Javier Medrano

La miseria de nuestros políticos: su narcisismo vulgar

miércoles, 26 de mayo de 2021 · 05:09

Somos esclavos del relato. De hecho, como seres humanos construimos nuestra identidad y comportamiento social, sobre una narrativa en la que buscamos una explicación propia y que, al final, termina definiendo nuestra propia biografía como una persona poderosa o débil, valiosa o despreciable o, finalmente, buena o mala.

El relato es, quizás, una de las principales fuerzas que dan coherencia a la vida humana; de hecho, la sociedad está compuesta por gente fraccionada en diferentes personalidades, metas y agendas y, por ello, el relato es la contrafuerza del desorden social. Es tan potente -el relato-, que interpretamos el mundo, lo que nos rodea y nos ha sucedido sobre la interpretación de una historia propia que luego la proyectamos en el futuro y nos da sentido de vida, porque interpretamos el mundo y a nosotros mismo en forma de narrativa.

¿Dónde está el riesgo? Cuando asumimos que nuestro relato está por encima de los demás, moral, ética y, hasta, legalmente. Construimos una postura rígida, intolerante y agresiva porque creemos, ciegamente, que nuestro relato no sólo es el más legítimo, sino, además, es verdadero y, por lo tanto, justifica todas nuestras acciones, incluso ilegales y violentas.

Ejemplos de esta clase de extremos sobran: Hitler y su relato de supremacía racial, Trump y su visión americanista, racista y su odio artificial y calculado a China; Chávez y su populismo barato que hundió a Venezuela en la extrema pobreza; el régimen castrista y su visión torcida y corrupta que tiene a Cuba en un ostracismo medieval. Kim Jon-Un y su narrativa de ser hijo de una dinastía divina, aplastando bajo su bota a todo un pueblo; los asesinos comunistas en masa: Lenin, Stalin, Mao Tsetung y su ideología criminal maoista. Los jihadistas y su propio relato salafista que sostiene que ellos son los verdaderos musulmanes y nadie más.

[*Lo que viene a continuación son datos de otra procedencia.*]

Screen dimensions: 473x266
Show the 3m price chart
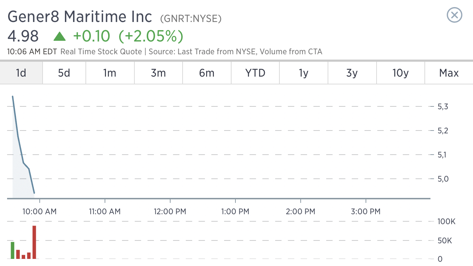pos(158,73)
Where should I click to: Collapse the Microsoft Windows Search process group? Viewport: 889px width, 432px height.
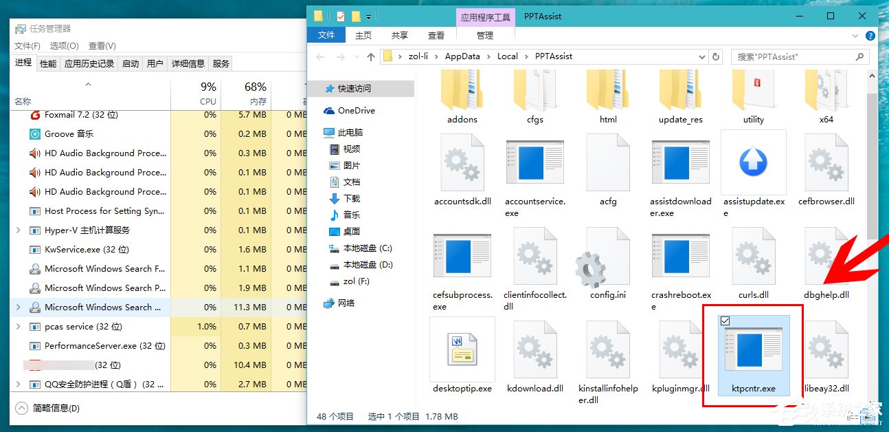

Localmente, también tenemos relatos, unos más acomodaticios y otros manipulados por conveniencia: por ejemplo, el relato falso de que la hoja de coca es sagrada (imagino que para los narcotraficantes y sus proveedores de materia prima, efectivamente, debe ser una deidad, pero para el grueso de la población, por lo menos para los que tiene sentido común, de sagrada no tiene un ápice). El relato antiimperialista, antineoliberal que sirve de victimización para todas las falencias populistas y postureos del Socialismo del SXXI. 

Todos estos ejemplos perversos y distorsionados tienen un factor en común: El narcisismo político. Los líderes de hoy no tienen respeto por el adversario político. No hay empatía por la ciudadanía. Perseveran en sus errores. Responden de forma agresiva y despiadada frente a las críticas (especialmente de los medios de comunicación). Intentan convencer a los ciudadanos de que ellos son la única solución. Polarizan la política, ningunean al adversario y presumen de sus “posturas”. Y, claro, exhiben escasos o nulos principios éticos.

Sin duda alguna, estamos frente a una clase política de narcisos. Las elecciones presidenciales y, sobre todo, las subnacionales, desnudaron estas miasmas y estulticias. Los narcisos se hicieron del micrófono y vendieron relatos  de ciencia ficción. Y, como a la gente le encanta que le mientan, muchos se “tragaron” el relato. Triste panorama el nuestro.

 

Javier Medrano es director y fundador de Medrano y Asociados.